◆ Exercise brief
Retype the data that follows with no alterations, please.

Data extracted from a collection:

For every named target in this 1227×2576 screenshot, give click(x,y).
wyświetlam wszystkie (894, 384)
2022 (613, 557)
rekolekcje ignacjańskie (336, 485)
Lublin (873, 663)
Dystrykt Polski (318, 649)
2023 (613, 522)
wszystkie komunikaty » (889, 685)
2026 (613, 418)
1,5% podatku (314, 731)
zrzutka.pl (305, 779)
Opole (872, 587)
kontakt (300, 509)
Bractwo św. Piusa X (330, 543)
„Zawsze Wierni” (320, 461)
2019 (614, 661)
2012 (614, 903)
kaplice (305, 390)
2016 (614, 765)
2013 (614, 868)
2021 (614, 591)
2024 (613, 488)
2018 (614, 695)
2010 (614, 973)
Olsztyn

◆ Solution
For every named target in this 1227×2576 screenshot, give click(x,y).
wyświetlam wszystkie (894, 384)
2022 (613, 557)
rekolekcje ignacjańskie (336, 485)
Lublin (873, 663)
Dystrykt Polski (318, 649)
2023 (613, 522)
wszystkie komunikaty » (889, 685)
2026 (613, 418)
1,5% podatku (314, 731)
zrzutka.pl (305, 779)
Opole (872, 587)
kontakt (300, 509)
Bractwo św. Piusa X (330, 543)
„Zawsze Wierni” (320, 461)
2019 (614, 661)
2012 (614, 903)
kaplice (305, 390)
2016 (614, 765)
2013 (614, 868)
2021 (614, 591)
2024 (613, 488)
2018 (614, 695)
2010 (614, 973)
Olsztyn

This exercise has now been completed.